How Does Oil at $120 Affect Interest Rates?
A sustained oil price above $120 per barrel would add an estimated 60-90 basis points to headline CPI within two quarters, forcing the Fed to hold rates higher for longer and potentially re-enter a tightening posture. Mohamed El-Erian wrote in the Financial Times that “the Strait of Hormuz is the single most consequential chokepoint for global monetary policy — a sustained disruption reprices every fixed income instrument on the planet.”

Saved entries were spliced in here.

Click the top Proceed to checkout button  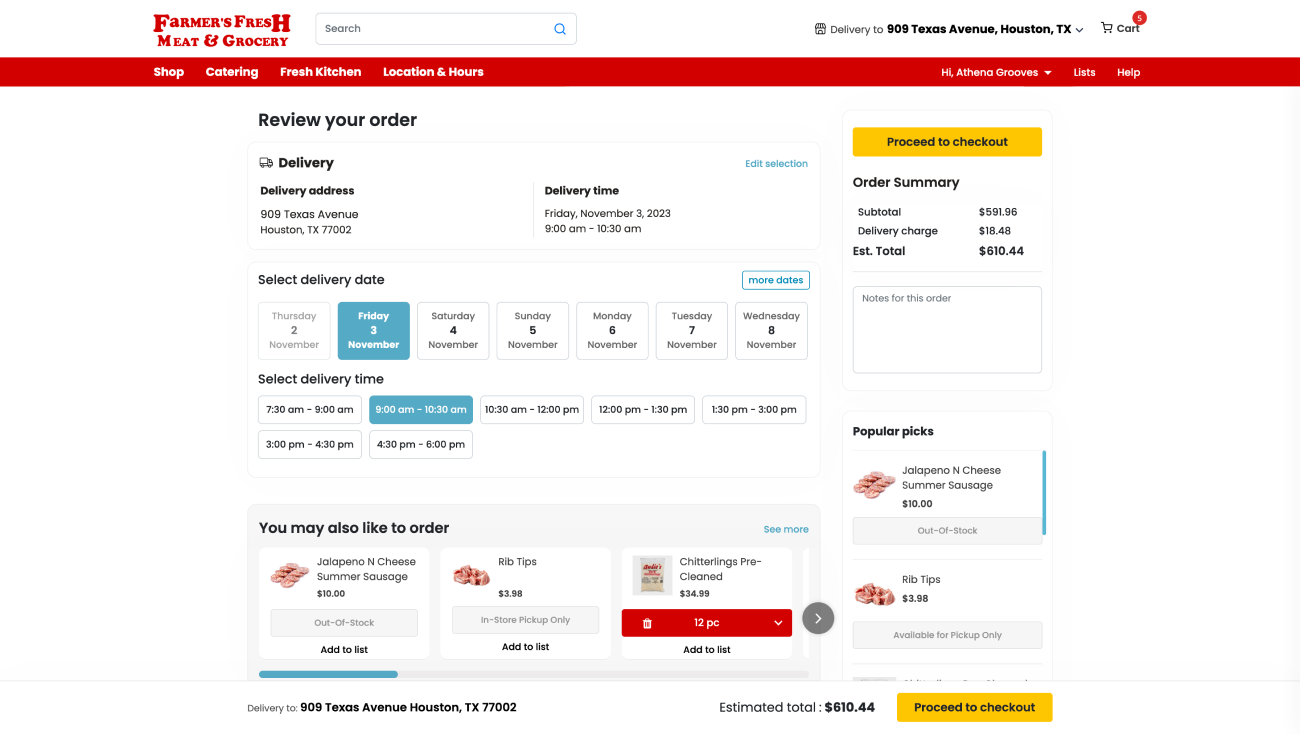click(x=947, y=142)
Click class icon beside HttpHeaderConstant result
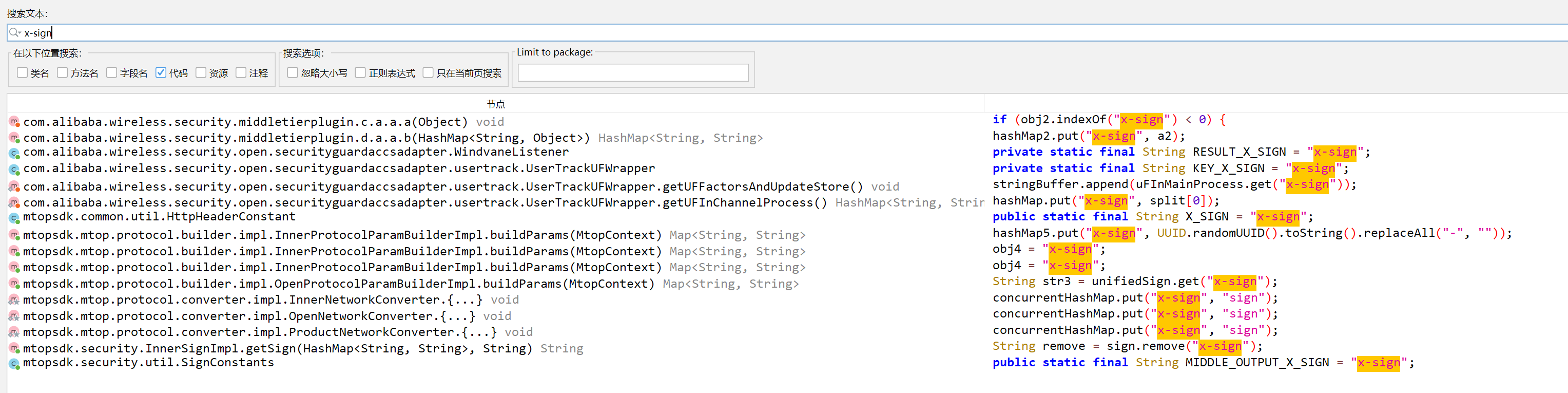 14,217

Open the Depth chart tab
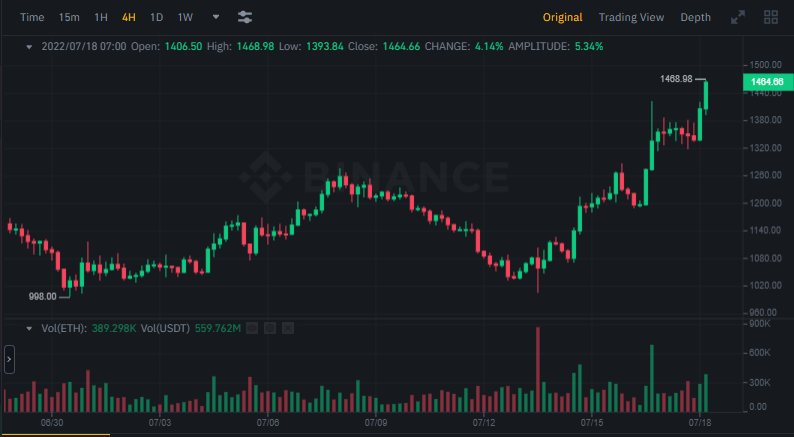(x=696, y=17)
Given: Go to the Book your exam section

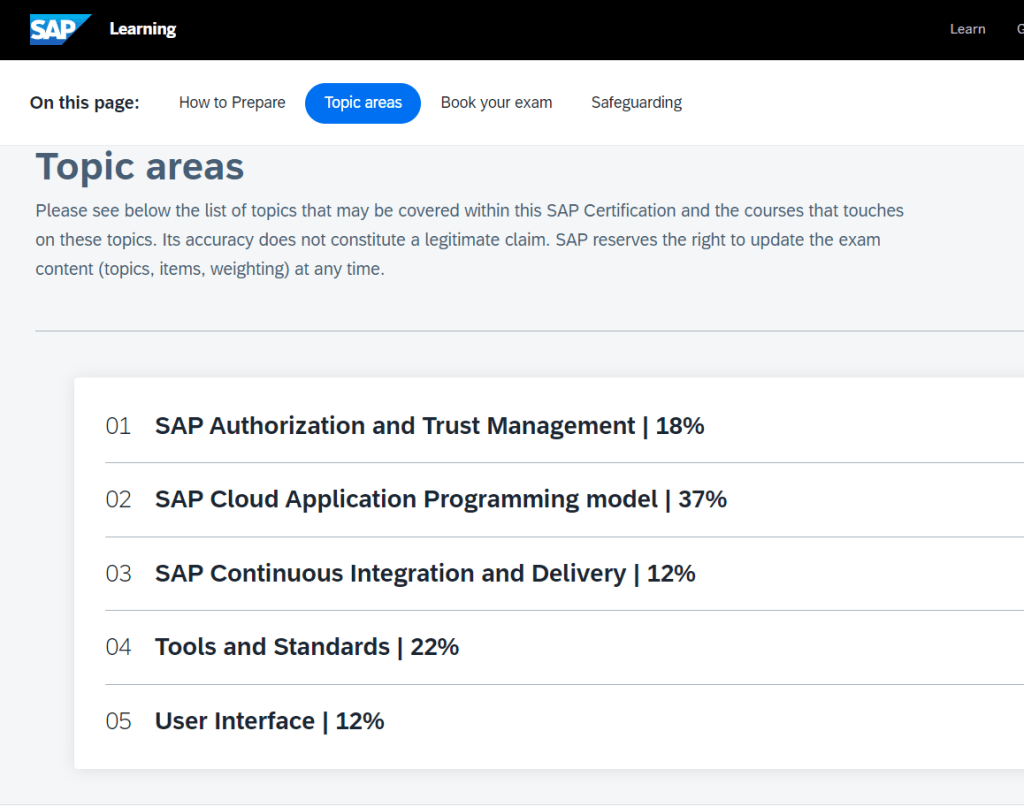Looking at the screenshot, I should click(x=496, y=103).
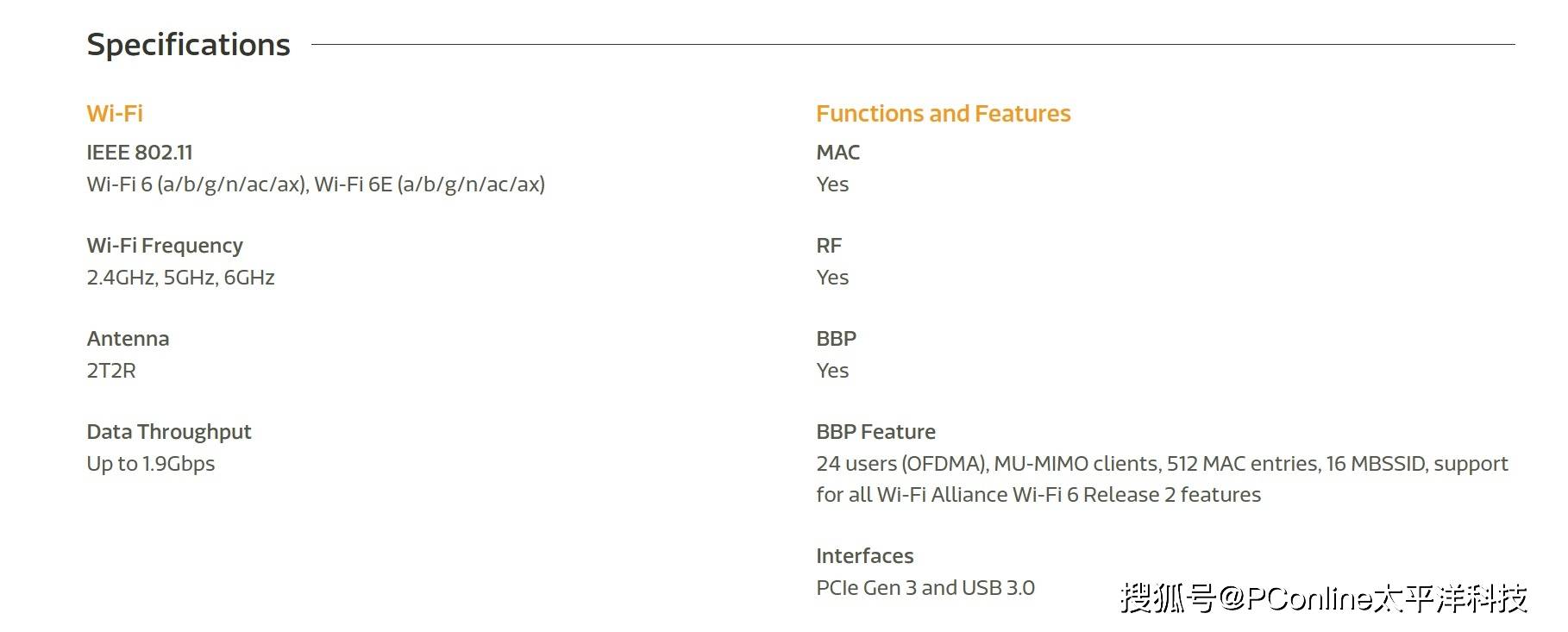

He’s not exaggerating. The Strait of Hormuz handles roughly 21% of global oil supply. The Kobeissi Letter noted that current risk premiums in energy futures reflect approximately a 25% probability of a significant disruption within 12 months — up from 8% a year ago. That probability is already baked into forward curves, but a realized disruption would move prices well beyond what’s currently priced.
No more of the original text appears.